Neimann-Pick Type C is a Rare Genetic Disease



Neimann-Pick Type C is a rare genetic disorder that is sometimes referred to as “Childhood Alzheimer’s”. In April of 2017, a toddler named Marian McGlocklin was in the news because she had been diagnosed with Neimann-Pick Type C. The rare genetic disease is believed to affect 1 in 150,000 live births in the United States. The exact number is unknown because it is often misdiagnosed.

Neimann-Pick disease Type C (NPC) is a rare progressive genetic disorder characterized by an inability of the body to transport cholesterol and other fatty substances (lipids) inside of cells. This leads to an abnormal accumulation of lipids within various tissues in the body (including brain tissue). The accumulation of lipids damages the affected areas.

Most cases of Neimann-Pick Type C are detected during childhood and progress to cause life-threatening complications by the second or third decade of life. NPC is caused by mutations in the NPC1 gene (NPC type 1C) or the NPC2 gene (NPC type 2C). The disease is inherited in an autosomal recessive manner.

Autosomal recessive means two copies of an abnormal gene must be present in order for the disease or trait to develop.

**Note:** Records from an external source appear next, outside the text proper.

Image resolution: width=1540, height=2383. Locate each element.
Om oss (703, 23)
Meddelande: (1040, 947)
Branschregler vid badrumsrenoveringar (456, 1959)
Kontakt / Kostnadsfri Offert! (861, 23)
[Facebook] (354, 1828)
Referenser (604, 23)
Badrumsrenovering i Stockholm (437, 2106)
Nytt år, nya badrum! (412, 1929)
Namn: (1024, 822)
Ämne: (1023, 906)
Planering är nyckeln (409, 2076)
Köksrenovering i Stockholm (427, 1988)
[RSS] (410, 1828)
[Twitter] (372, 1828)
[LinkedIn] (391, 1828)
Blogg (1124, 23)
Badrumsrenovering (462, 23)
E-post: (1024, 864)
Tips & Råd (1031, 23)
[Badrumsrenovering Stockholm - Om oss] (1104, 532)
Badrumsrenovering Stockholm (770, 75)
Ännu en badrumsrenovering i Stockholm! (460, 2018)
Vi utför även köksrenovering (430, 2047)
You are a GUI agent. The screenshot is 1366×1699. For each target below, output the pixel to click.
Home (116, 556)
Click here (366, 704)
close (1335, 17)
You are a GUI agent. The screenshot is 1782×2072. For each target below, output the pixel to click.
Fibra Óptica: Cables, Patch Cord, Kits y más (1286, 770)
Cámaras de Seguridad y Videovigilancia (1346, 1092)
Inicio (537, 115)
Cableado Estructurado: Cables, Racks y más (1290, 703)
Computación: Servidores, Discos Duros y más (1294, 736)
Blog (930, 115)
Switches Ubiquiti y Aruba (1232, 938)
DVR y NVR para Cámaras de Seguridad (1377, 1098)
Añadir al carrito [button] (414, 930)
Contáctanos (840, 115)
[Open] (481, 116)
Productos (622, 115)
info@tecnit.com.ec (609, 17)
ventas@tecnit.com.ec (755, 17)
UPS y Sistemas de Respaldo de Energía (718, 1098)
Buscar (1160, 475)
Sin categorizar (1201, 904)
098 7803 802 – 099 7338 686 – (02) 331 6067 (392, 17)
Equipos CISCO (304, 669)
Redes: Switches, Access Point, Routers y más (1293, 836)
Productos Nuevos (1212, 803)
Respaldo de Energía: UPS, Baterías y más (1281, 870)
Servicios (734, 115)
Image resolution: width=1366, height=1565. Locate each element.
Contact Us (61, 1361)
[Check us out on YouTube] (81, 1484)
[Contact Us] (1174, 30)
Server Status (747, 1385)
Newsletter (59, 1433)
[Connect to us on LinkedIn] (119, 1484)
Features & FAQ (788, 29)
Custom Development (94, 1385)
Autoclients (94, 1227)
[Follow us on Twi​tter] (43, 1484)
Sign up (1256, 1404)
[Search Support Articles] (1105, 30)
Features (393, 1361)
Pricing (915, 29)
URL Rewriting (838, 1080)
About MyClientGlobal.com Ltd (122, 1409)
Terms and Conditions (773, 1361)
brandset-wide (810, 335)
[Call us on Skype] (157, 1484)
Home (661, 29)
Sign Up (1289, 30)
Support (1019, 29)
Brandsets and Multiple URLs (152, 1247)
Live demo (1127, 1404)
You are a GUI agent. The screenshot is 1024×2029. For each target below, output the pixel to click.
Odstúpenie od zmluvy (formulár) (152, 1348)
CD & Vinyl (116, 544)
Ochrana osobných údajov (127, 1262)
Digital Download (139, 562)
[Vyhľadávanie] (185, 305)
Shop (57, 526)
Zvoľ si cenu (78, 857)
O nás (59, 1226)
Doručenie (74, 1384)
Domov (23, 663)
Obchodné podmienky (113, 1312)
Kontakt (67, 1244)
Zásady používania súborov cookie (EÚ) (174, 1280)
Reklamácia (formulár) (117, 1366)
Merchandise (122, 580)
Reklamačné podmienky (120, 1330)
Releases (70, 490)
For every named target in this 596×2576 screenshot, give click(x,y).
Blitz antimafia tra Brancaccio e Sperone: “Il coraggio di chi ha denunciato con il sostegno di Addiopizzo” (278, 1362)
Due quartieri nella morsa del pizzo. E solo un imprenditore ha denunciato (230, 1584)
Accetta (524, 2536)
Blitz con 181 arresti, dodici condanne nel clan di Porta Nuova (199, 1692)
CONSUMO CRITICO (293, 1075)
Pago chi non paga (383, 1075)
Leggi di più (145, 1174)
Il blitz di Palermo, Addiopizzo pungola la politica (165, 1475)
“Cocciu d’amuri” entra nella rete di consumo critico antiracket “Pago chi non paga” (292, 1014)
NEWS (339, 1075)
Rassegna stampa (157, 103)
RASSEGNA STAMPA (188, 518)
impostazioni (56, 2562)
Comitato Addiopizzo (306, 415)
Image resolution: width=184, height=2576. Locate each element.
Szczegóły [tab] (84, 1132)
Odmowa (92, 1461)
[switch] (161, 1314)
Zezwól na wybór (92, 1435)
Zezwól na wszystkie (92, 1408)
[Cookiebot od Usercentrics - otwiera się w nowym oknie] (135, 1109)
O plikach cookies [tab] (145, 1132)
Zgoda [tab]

In other words, the mother would have to pass a specific mutated gene onto a child, and the father would also have to pass the same specific mutated gene onto a child, in order for the child to have a genetic disease like NPC.

Parents who have a mutated NPC1 gene, or a mutated NPC2 gene, probably don’t know they have it. The parents would not have any of the symptoms Neimann-Pick disease themselves (because it takes two mutated genes for the disease to be expressed).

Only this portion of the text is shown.